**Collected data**

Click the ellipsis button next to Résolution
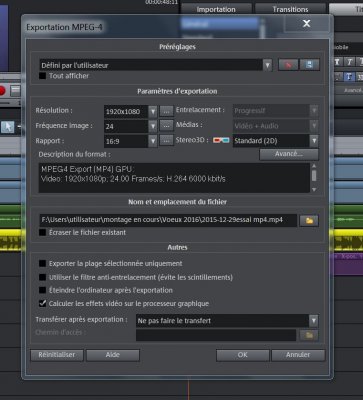 [x=166, y=111]
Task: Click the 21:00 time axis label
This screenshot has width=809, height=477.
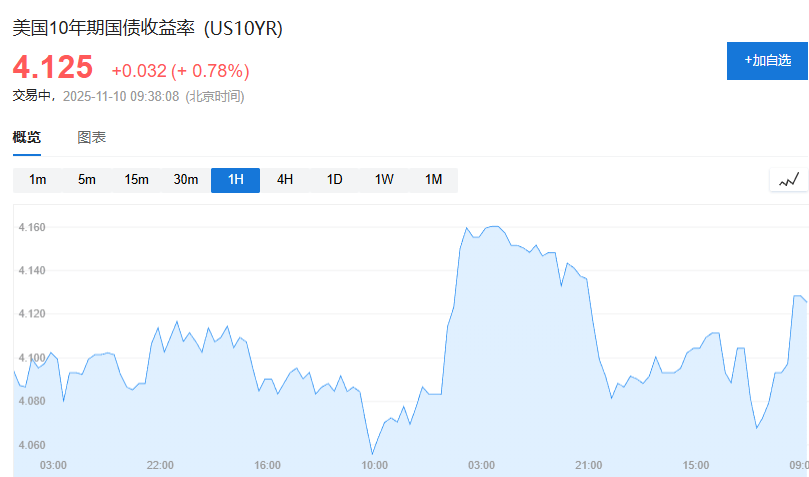Action: (x=588, y=465)
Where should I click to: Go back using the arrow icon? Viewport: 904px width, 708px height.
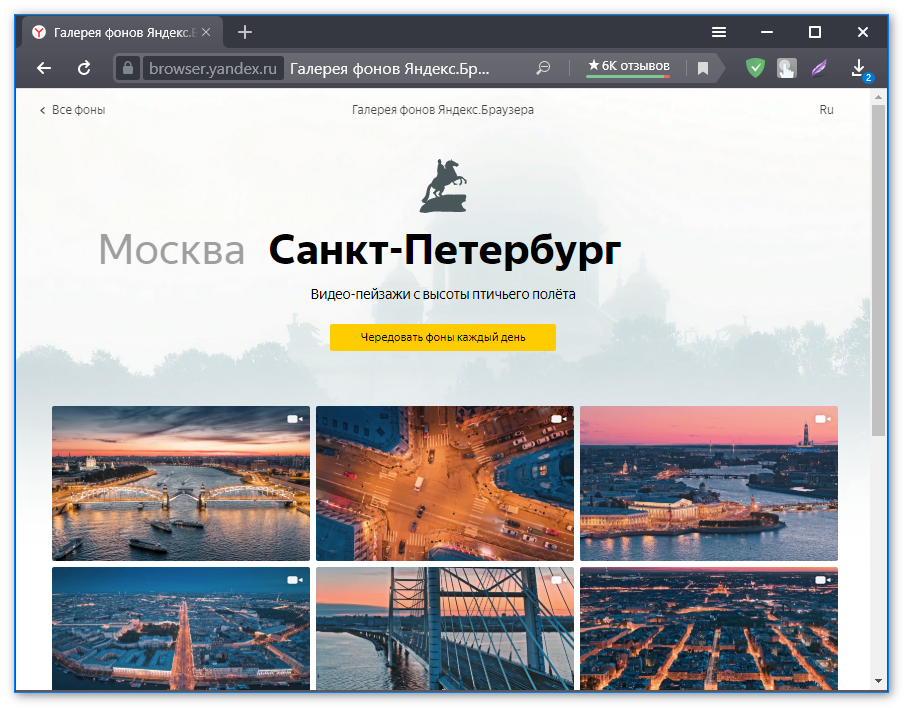click(43, 68)
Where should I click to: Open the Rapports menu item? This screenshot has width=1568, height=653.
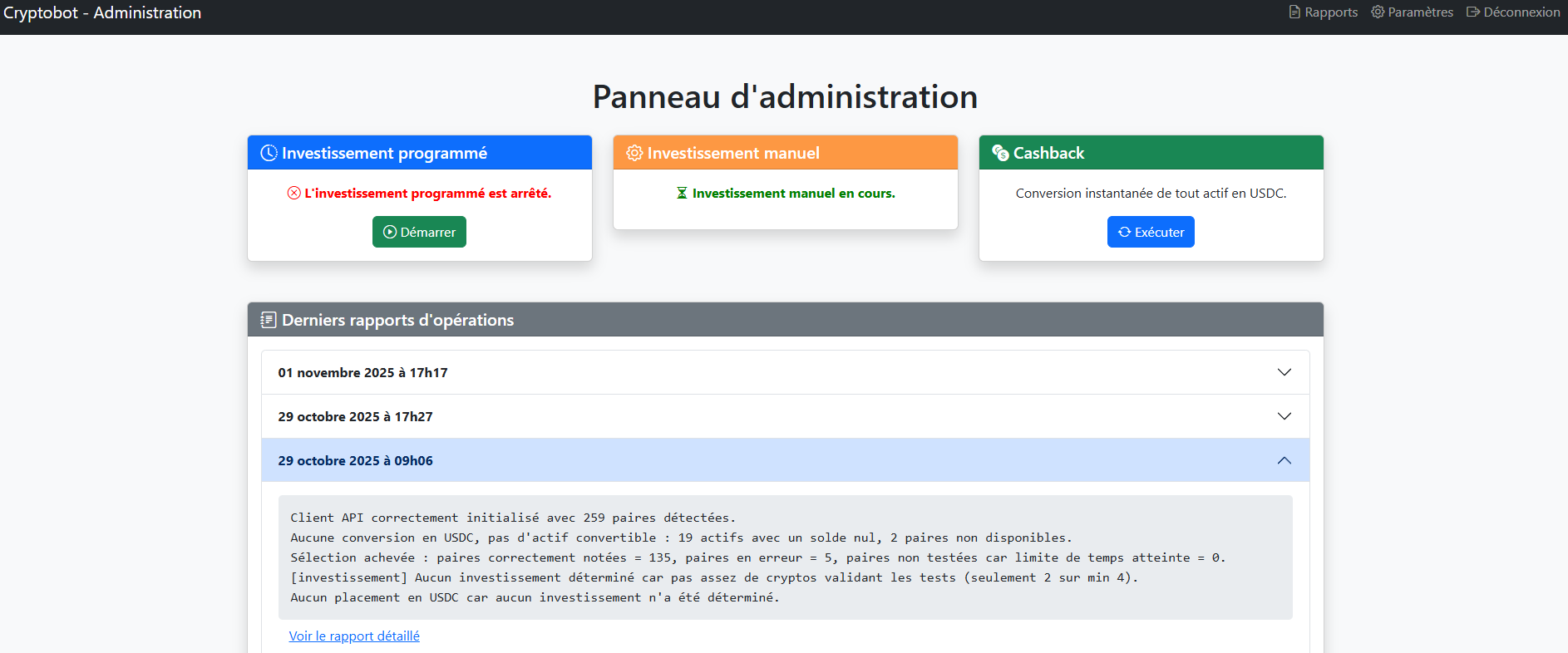coord(1331,12)
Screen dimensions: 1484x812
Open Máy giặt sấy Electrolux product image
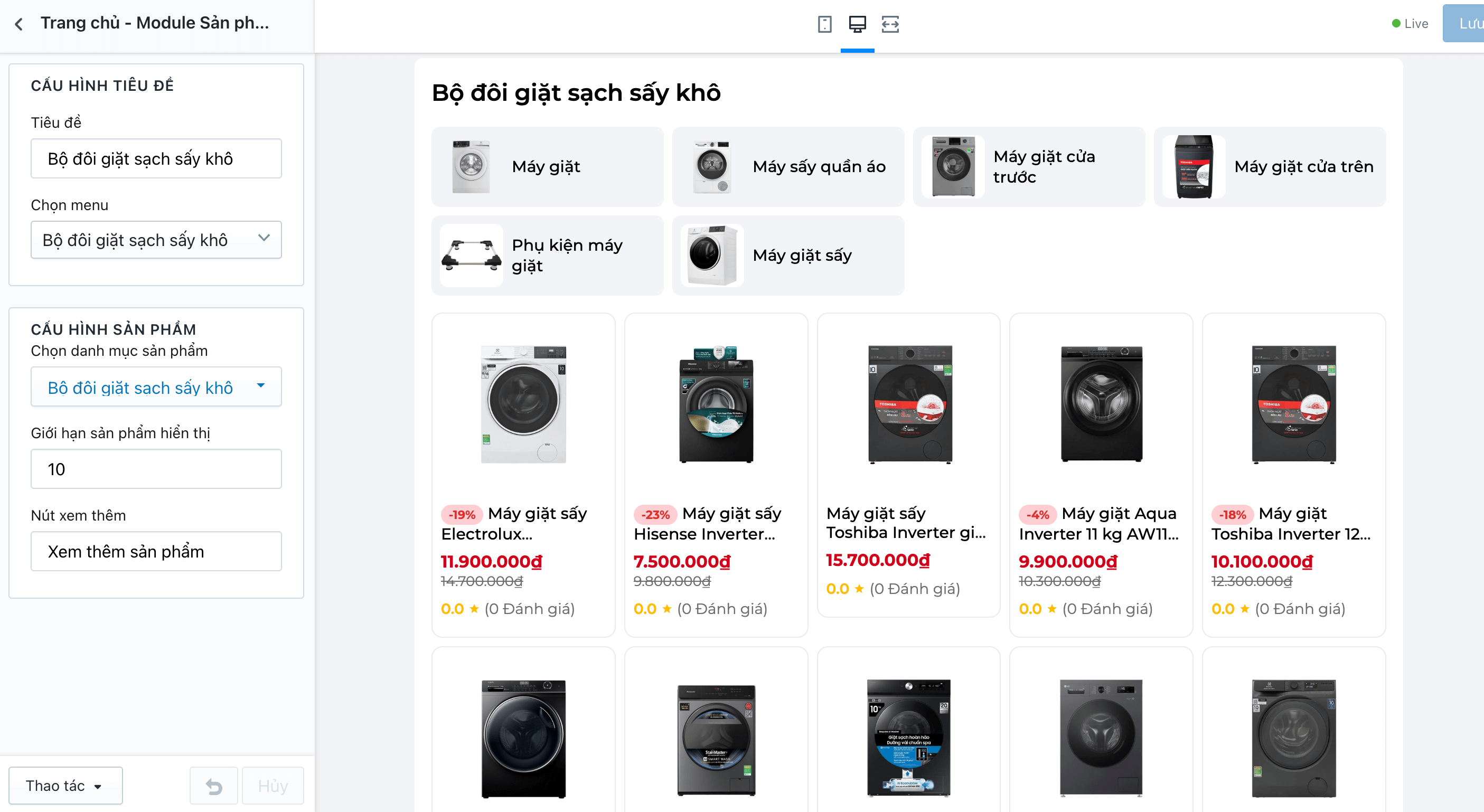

**What the exercise asks**
Print all the records again exactly; do not include any picture.

**Solution below**
Click the ellipsis button next to Résolution
 [x=166, y=111]
Task: Click the 21:00 time axis label
This screenshot has width=809, height=477.
Action: (x=588, y=465)
Where should I click to: Go back using the arrow icon? Viewport: 904px width, 708px height.
click(43, 68)
Where should I click to: Open the Rapports menu item? This screenshot has width=1568, height=653.
coord(1331,12)
Screen dimensions: 1484x812
Open Máy giặt sấy Electrolux product image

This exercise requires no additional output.